Discussion in 'Buying Tips and Advice' started by EvOlso, Jun 23, 2013.

  1. EvOlso, Jun 23, 2013
    Last edited: Jun 23, 2013

    EvOlso macrumors newbie

    Jun 23, 2013
    Frustrating afternoon with the phone over here. My parents thought I wanted a Macbook and decided to buy a $500 Apple gift card for my graduation present, to help me reach that goal (very appreciative of that, btw). I do want a Macbook too. I love the operating system and I'm hugely into photography and writing and staying mobile. But they are expensive and offer internals that could be better for the price. For a while now, I've been looking at the HP Envy Touchsmart 15, which offers a 1080p display, fourth gen quad core i7 clocked at 3.2 ghz, 8gb ram, and a nice gtx740m (all for $900). My parents did not know this and now I have a $500 gift card towards something I believe I can save money on by buying the alternative (because, you know, college and money go well together).

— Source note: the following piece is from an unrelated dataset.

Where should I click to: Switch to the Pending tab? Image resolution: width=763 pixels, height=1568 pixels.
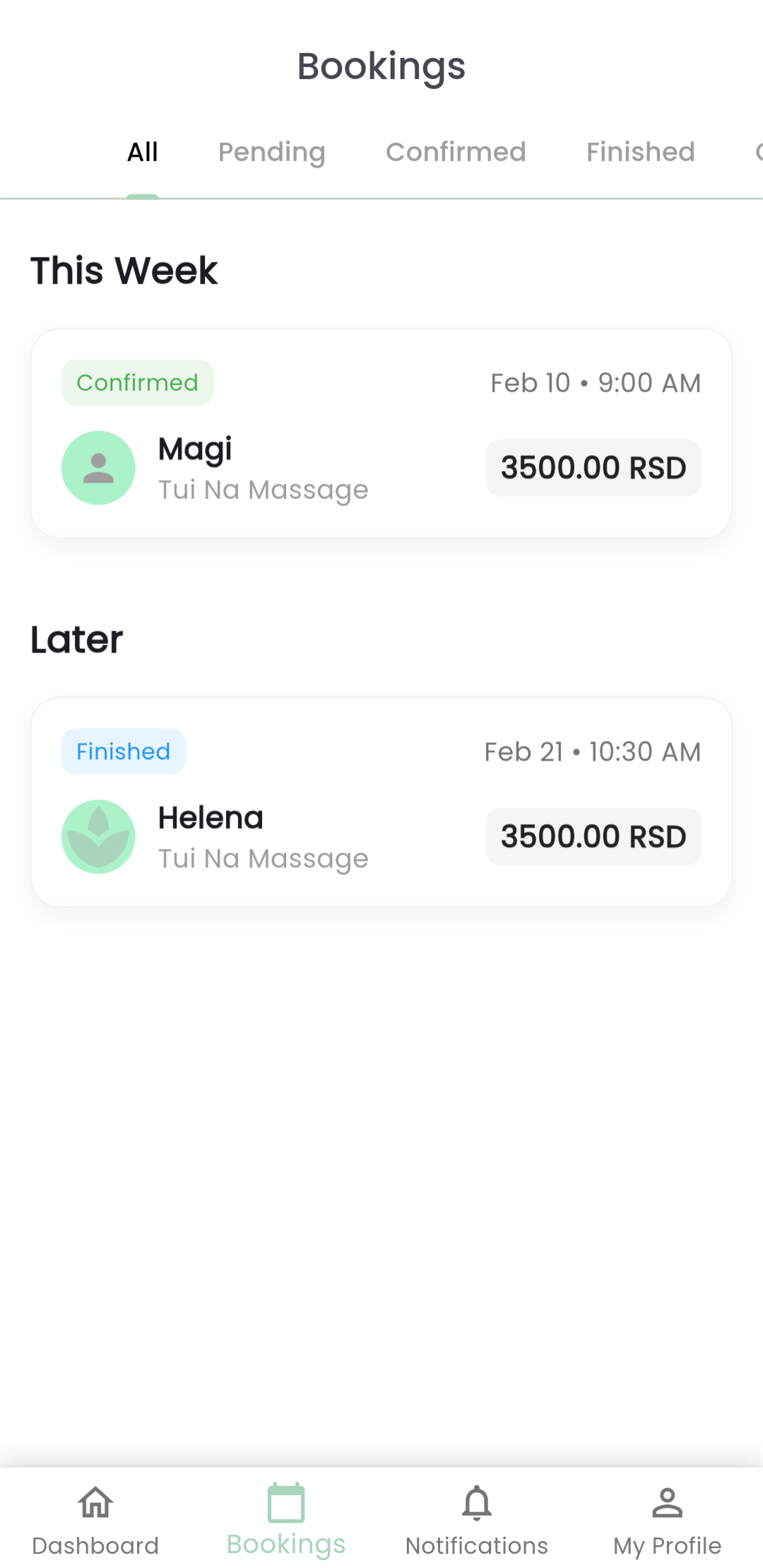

    Back to the phone thing. I called the Apple store in my area multiple times, waited with that robot guy, and spoke to the so-called "support representatives." As soon as I mentioned "gift card" and "refund" they hung up. Just plain dropped me mid sentence. I called many times and every single time, no matter who it was I spoke to, the representative hung up on me. Bad luck? Don't think so. At the moment, I feel forced to buy a Macbook, which, though it wouldn't be all that bad, is a lot of money for not a lot of stuff. My dad still has the receipt for the card too. Know anybody who has been successful at a refund?

    If I did buy a Macbook, it'd be either the 13" $1500 non-retina or the retina one. It's a choice of a better processor or an HD screen/better hard drive. Stuck. Doesn't matter the choice, the HP Envy has WAY better internals and looks nearly as nice (but doesn't have the OS) for $600 less.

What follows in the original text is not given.